### SUPPLIED TEXT

__________________________________________________

- Dates: 29 July-11 August 1984
- Competitors: 354 from 81 nations

= Boxing at the 1984 Summer Olympics =

Boxing at the 1984 Summer Olympics took place in the Memorial Sports Arena in Los Angeles, California, United States. The boxing schedule began on July 29 and ended on August 11. Twelve boxing events were contested with the participation of 354 fighters from 81 countries. A Soviet-led boycott resulted in the withdrawals of the Soviet Union, Cuba, East Germany, Bulgaria and other Eastern Bloc nations from boxing competitions.

__________________________________________________

### WHAT THE EXERCISE ASKS
From the boxing text, return the part that opens with the words containing "Boxing at the 1984 Summer Olympics took" and closes with "from boxing competitions.", copied word for word. The listing has nothing to do with the boxing text.

__________________________________________________

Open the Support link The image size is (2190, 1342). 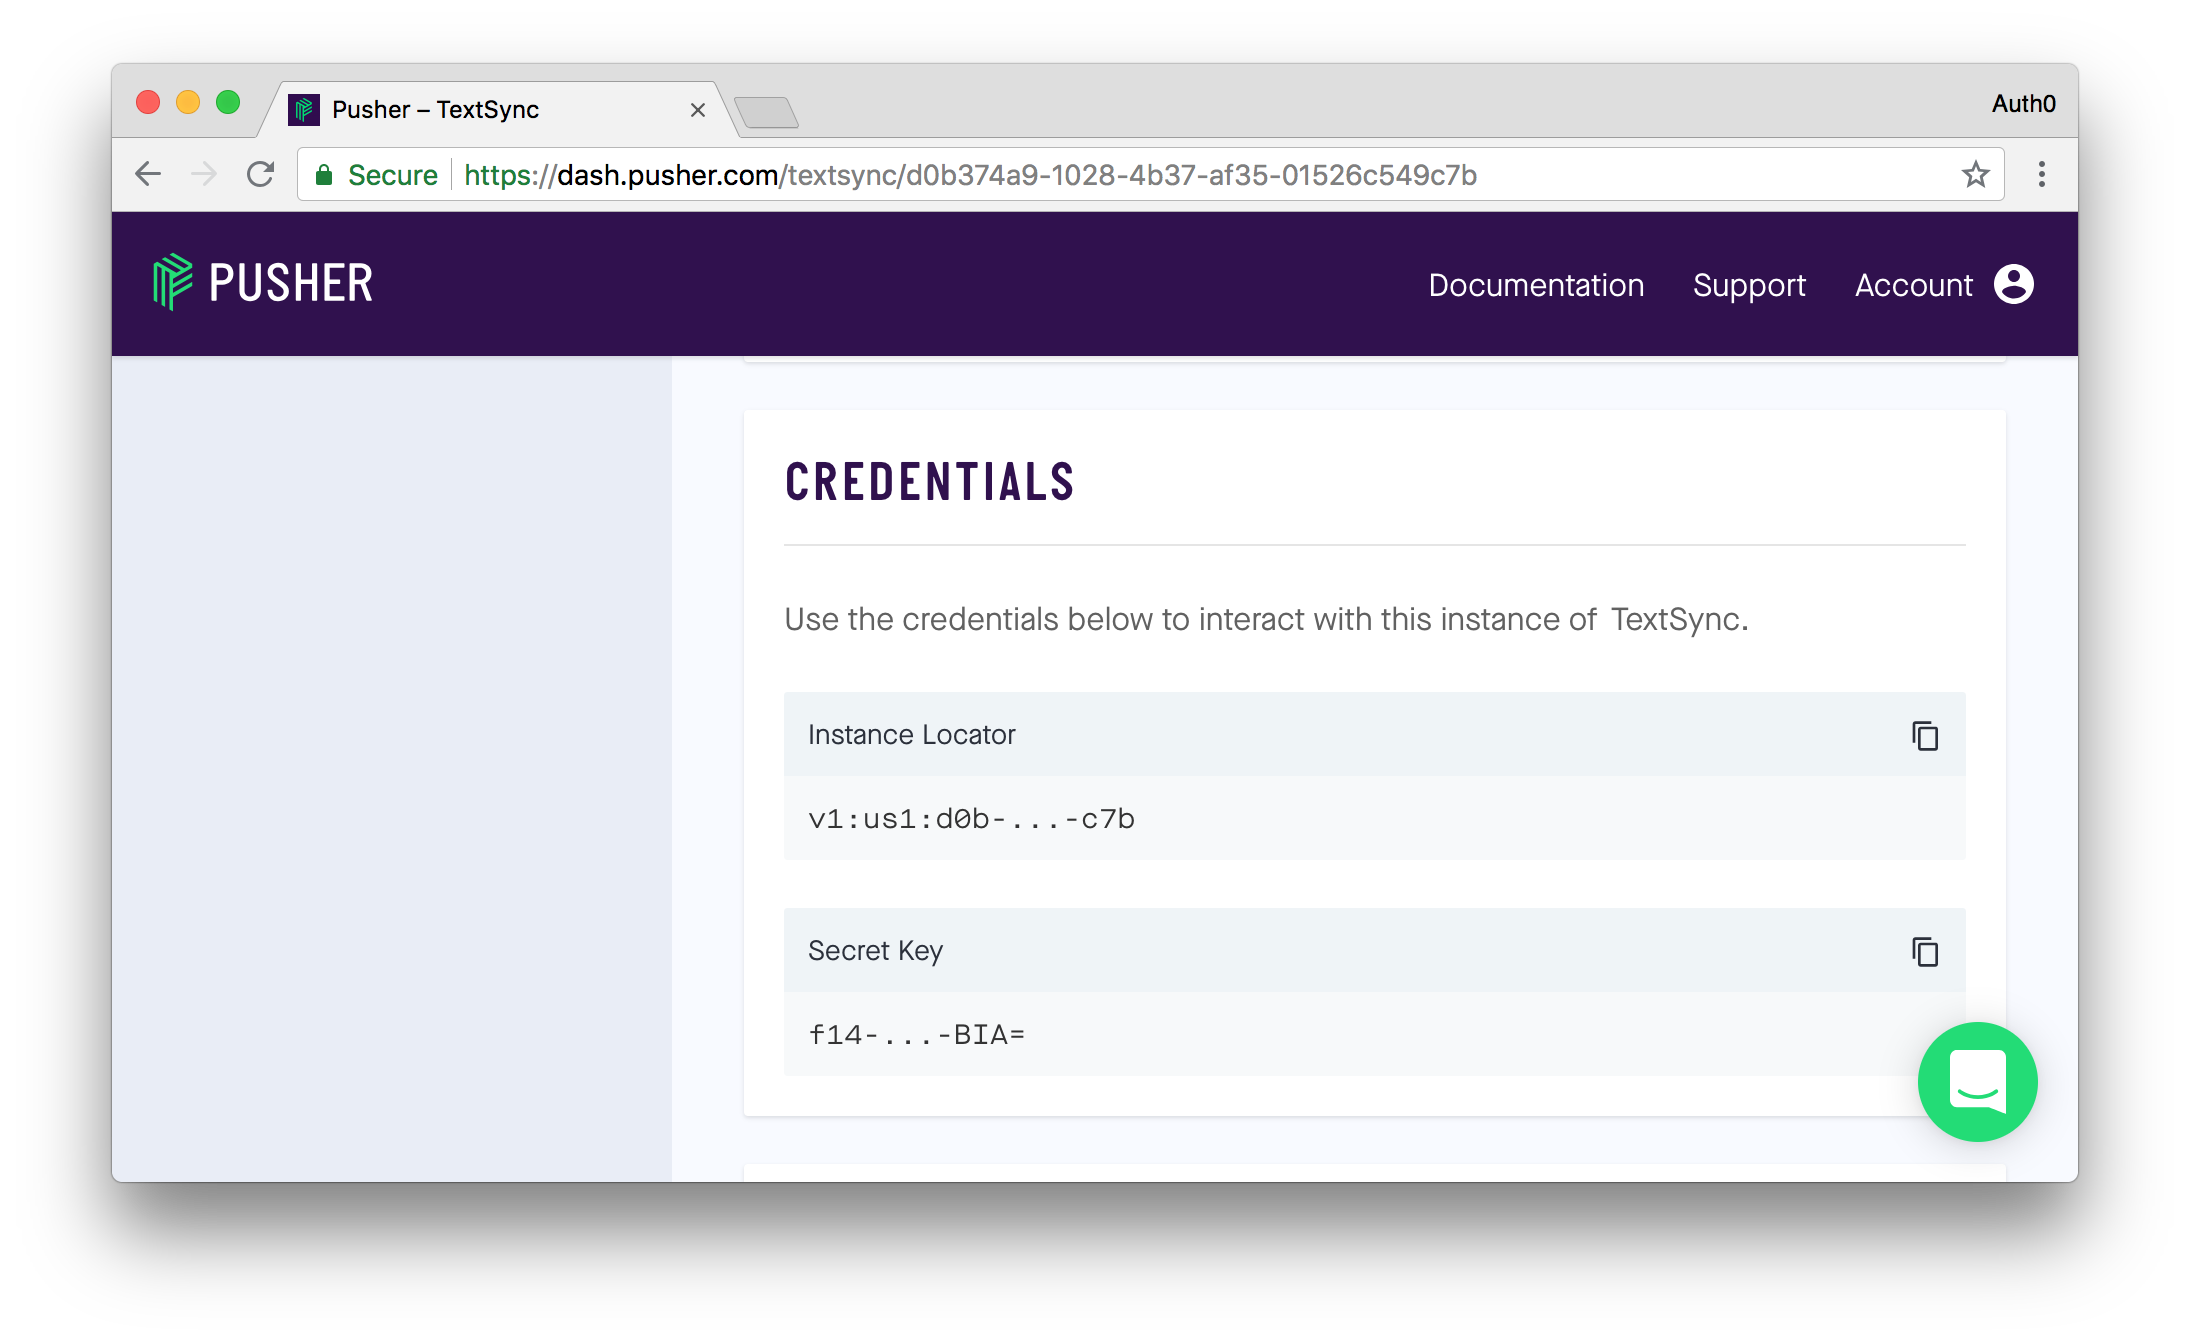coord(1749,286)
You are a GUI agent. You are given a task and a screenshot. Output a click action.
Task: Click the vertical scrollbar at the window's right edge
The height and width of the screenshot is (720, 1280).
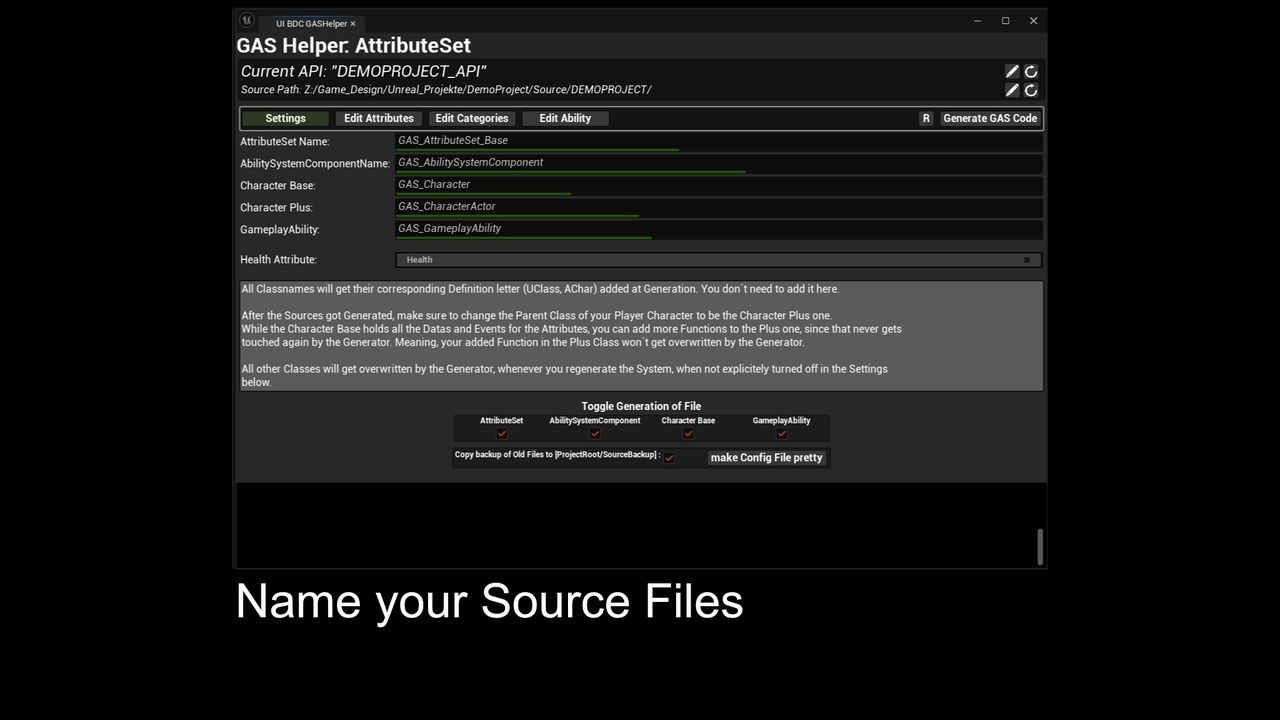click(1040, 546)
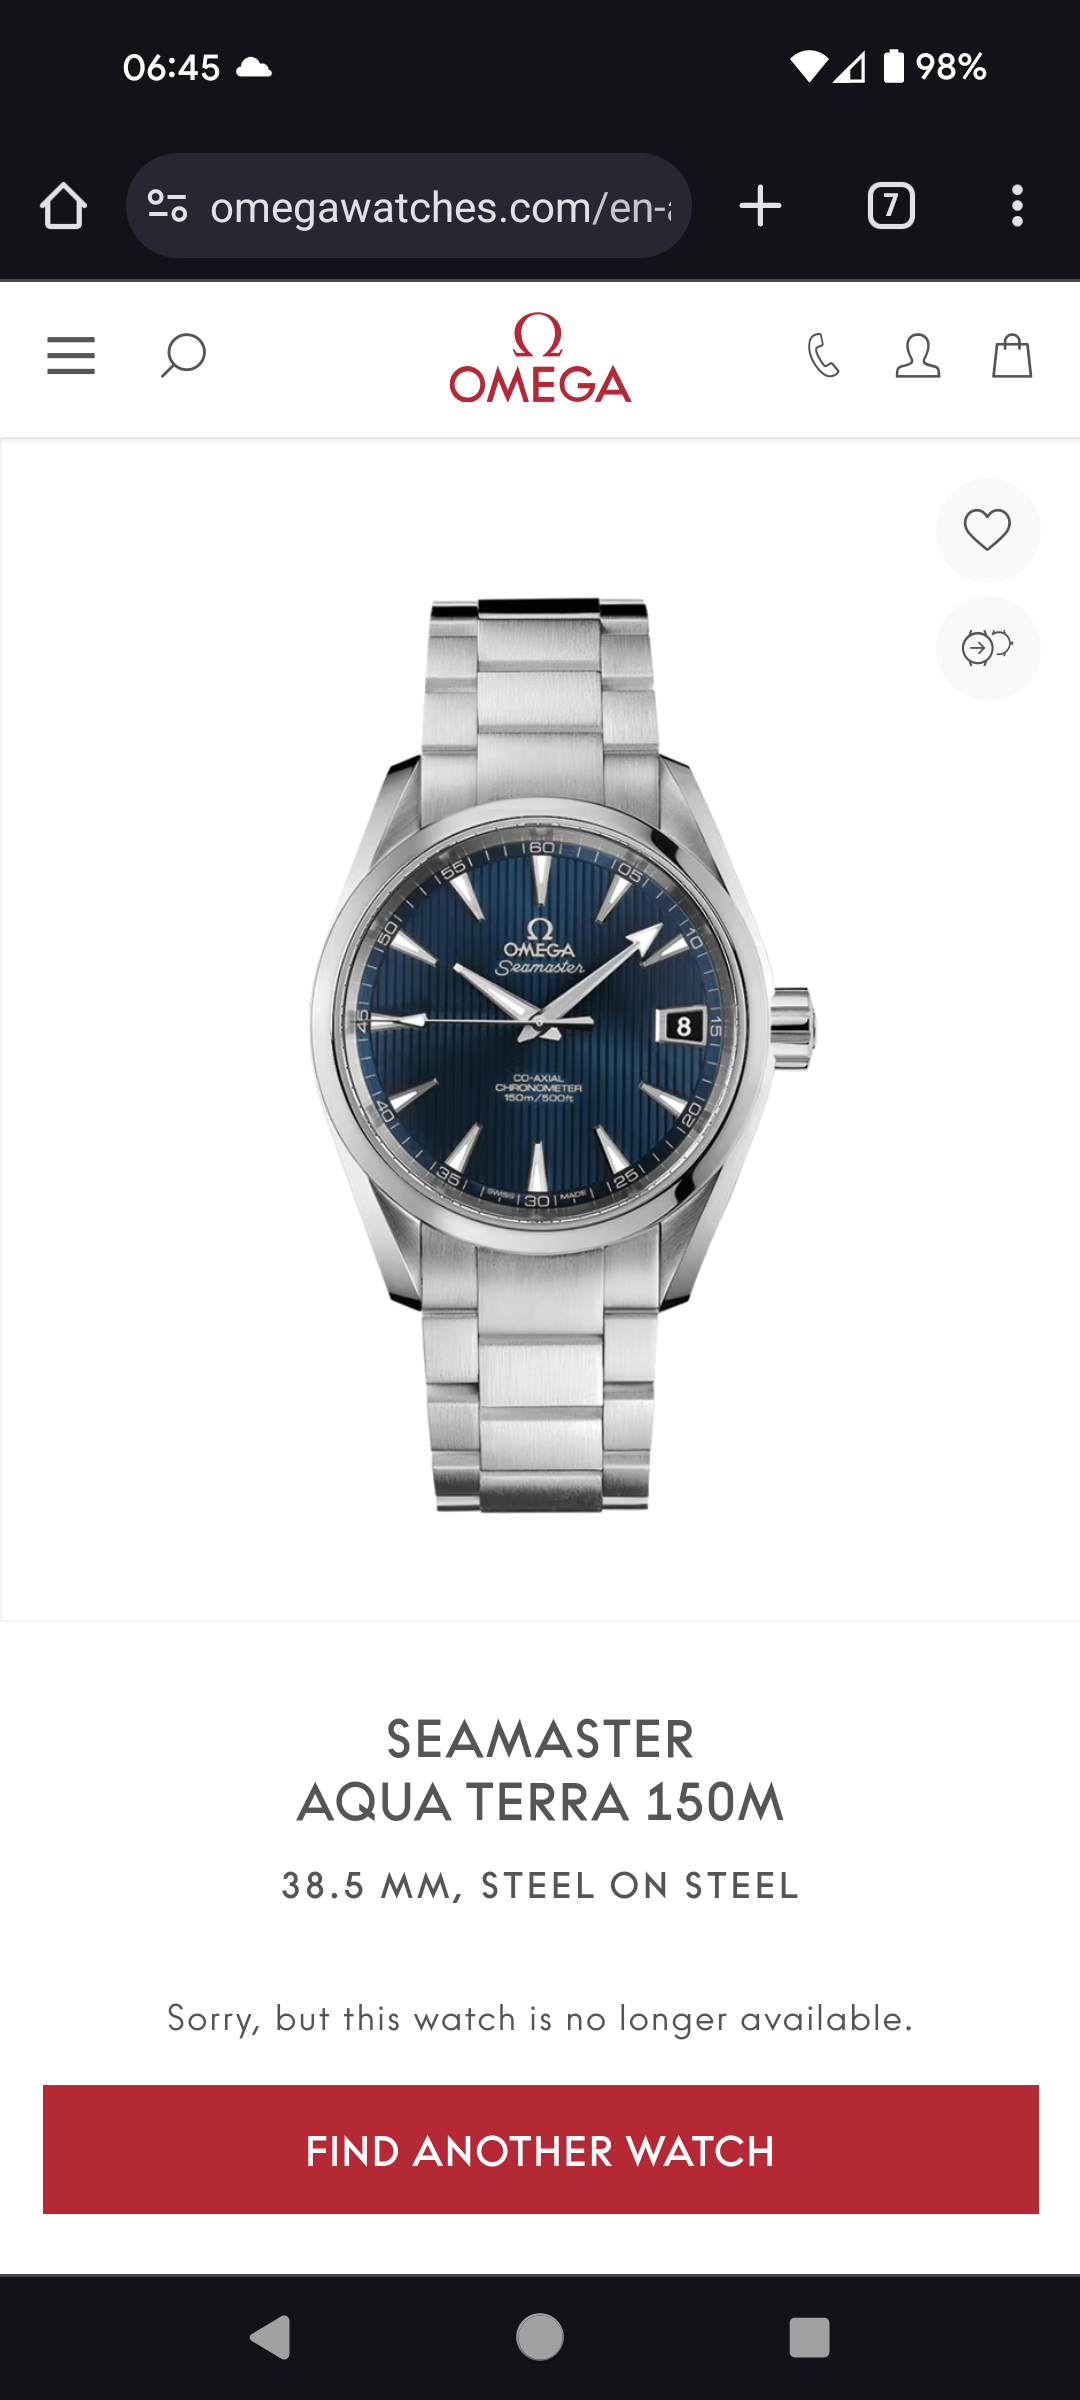Open the shopping bag icon
Screen dimensions: 1080x2400
click(1012, 355)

__________________________________________________

### FINAL RESULT
Boxing at the 1984 Summer Olympics took place in the Memorial Sports Arena in Los Angeles, California, United States. The boxing schedule began on July 29 and ended on August 11. Twelve boxing events were contested with the participation of 354 fighters from 81 countries. A Soviet-led boycott resulted in the withdrawals of the Soviet Union, Cuba, East Germany, Bulgaria and other Eastern Bloc nations from boxing competitions.